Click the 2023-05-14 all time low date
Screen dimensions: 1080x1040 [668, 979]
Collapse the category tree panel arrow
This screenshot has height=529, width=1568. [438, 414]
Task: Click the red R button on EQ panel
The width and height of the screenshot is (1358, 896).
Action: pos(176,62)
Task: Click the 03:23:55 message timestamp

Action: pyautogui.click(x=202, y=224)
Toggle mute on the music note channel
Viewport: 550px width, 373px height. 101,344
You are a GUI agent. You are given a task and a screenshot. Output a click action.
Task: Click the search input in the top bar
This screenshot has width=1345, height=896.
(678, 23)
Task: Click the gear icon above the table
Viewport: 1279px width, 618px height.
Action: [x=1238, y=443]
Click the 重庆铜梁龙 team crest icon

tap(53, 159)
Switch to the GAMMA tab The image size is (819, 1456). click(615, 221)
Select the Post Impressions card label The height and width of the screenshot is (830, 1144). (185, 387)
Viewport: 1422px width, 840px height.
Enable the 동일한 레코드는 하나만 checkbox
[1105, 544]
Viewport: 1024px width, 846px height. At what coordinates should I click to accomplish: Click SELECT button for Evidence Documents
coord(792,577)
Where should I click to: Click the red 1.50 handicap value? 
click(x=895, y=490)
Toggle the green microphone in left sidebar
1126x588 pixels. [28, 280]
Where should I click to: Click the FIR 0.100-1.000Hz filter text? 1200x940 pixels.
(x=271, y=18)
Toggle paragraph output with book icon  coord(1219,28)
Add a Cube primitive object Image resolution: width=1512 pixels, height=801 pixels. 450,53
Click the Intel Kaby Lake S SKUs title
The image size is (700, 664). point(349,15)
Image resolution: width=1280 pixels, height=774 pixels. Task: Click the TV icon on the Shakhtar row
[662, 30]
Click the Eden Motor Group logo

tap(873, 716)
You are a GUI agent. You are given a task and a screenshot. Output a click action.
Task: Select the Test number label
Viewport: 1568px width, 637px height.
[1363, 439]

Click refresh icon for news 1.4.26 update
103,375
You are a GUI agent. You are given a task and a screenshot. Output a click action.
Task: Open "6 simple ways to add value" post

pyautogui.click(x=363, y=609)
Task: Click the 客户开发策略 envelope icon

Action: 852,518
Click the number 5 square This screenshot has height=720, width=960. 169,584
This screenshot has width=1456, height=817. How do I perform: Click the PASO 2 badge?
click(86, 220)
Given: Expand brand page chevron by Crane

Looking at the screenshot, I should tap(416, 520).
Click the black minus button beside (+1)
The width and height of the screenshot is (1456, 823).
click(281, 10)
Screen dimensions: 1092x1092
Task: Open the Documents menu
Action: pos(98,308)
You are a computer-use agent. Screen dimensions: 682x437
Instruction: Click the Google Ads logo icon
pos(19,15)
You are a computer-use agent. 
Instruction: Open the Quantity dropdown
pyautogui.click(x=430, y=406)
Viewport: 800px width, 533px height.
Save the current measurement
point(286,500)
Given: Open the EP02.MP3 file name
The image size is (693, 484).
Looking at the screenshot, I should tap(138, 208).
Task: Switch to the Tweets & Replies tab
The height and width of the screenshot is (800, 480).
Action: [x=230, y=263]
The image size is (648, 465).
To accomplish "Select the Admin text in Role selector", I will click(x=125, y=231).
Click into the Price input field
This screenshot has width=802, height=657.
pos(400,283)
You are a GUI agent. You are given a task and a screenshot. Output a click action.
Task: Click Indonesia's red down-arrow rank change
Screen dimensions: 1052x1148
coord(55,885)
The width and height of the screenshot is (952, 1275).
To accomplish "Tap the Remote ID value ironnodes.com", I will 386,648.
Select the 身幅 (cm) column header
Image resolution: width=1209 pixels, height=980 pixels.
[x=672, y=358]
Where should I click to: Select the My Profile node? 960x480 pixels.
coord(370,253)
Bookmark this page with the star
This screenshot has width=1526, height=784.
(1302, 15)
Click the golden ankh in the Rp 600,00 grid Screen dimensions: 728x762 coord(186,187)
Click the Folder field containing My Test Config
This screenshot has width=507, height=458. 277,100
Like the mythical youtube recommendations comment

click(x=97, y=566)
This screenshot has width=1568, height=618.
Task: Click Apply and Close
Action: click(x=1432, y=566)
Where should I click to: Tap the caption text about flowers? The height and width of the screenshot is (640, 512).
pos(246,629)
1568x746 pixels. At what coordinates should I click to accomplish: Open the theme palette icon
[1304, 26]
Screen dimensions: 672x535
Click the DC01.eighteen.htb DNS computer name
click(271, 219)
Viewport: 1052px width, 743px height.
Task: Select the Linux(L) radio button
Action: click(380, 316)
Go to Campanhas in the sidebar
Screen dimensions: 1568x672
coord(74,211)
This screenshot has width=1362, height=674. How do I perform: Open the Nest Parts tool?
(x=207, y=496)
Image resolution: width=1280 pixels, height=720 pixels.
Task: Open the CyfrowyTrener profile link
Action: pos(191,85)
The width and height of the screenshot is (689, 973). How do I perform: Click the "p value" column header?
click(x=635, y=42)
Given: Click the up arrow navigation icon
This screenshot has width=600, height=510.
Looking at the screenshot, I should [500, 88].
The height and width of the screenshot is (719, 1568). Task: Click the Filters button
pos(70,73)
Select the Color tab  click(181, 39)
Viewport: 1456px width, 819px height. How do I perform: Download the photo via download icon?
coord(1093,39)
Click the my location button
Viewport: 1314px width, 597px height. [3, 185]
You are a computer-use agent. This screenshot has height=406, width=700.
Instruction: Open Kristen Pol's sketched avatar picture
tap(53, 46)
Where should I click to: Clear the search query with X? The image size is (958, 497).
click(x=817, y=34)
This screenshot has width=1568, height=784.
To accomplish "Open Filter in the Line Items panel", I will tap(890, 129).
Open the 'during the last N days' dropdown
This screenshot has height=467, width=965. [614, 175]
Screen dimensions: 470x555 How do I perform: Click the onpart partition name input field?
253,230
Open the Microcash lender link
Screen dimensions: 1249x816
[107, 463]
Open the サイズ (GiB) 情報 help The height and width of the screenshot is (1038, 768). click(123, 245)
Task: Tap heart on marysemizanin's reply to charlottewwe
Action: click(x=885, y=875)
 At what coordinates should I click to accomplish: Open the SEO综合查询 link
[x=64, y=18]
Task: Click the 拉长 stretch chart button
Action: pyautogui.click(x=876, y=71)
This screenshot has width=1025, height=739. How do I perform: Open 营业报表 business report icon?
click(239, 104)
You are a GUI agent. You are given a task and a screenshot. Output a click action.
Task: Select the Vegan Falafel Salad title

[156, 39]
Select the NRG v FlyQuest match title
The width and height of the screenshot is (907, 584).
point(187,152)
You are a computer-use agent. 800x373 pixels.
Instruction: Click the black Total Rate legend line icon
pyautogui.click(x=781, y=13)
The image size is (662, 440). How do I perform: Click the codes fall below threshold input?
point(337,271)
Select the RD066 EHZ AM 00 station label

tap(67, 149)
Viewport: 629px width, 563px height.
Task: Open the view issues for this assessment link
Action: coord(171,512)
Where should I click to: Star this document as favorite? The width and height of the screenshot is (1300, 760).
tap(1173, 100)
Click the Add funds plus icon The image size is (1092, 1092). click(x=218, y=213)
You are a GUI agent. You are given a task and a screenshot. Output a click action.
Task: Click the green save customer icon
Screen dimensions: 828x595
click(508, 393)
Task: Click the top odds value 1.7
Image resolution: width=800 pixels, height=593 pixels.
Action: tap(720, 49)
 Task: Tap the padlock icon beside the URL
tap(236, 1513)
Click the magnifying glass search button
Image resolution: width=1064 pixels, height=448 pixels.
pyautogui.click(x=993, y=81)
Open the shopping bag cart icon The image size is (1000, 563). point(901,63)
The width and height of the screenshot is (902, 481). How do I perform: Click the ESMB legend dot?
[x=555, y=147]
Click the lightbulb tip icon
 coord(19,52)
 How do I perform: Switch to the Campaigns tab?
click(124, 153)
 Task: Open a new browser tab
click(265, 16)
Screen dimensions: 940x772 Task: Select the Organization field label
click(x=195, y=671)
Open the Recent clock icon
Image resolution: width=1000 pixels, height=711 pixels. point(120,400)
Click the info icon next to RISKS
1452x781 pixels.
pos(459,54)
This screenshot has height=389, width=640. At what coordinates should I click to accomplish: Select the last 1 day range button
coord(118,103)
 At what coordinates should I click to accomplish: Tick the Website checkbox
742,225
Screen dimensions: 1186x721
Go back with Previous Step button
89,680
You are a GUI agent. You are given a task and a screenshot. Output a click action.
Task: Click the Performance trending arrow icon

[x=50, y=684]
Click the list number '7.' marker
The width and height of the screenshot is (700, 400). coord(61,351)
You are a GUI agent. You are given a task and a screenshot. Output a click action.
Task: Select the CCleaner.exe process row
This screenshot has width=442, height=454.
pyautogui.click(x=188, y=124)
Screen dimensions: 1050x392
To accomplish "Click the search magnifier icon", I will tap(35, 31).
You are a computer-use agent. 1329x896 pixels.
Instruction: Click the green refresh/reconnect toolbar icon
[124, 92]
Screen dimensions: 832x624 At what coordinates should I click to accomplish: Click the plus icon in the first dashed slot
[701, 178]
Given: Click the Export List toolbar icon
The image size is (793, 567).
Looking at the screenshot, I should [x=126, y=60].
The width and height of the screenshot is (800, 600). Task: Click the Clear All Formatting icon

§ What is required:
Set down only the lines above that fall between the line holding "This screenshot has width=1345, height=896." and the line holding "Add a Cube primitive", inclusive, keeping each exact.

§ Exercise response:
This screenshot has width=1345, height=896.
(678, 23)
Task: Click the gear icon above the table
Viewport: 1279px width, 618px height.
Action: [x=1238, y=443]
Click the 重庆铜梁龙 team crest icon

tap(53, 159)
Switch to the GAMMA tab The image size is (819, 1456). click(615, 221)
Select the Post Impressions card label The height and width of the screenshot is (830, 1144). (185, 387)
Viewport: 1422px width, 840px height.
Enable the 동일한 레코드는 하나만 checkbox
[1105, 544]
Viewport: 1024px width, 846px height. At what coordinates should I click to accomplish: Click SELECT button for Evidence Documents
coord(792,577)
Where should I click to: Click the red 1.50 handicap value? 
click(x=895, y=490)
Toggle the green microphone in left sidebar
1126x588 pixels. [28, 280]
Where should I click to: Click the FIR 0.100-1.000Hz filter text? 1200x940 pixels.
(x=271, y=18)
Toggle paragraph output with book icon  coord(1219,28)
Add a Cube primitive object Image resolution: width=1512 pixels, height=801 pixels. 450,53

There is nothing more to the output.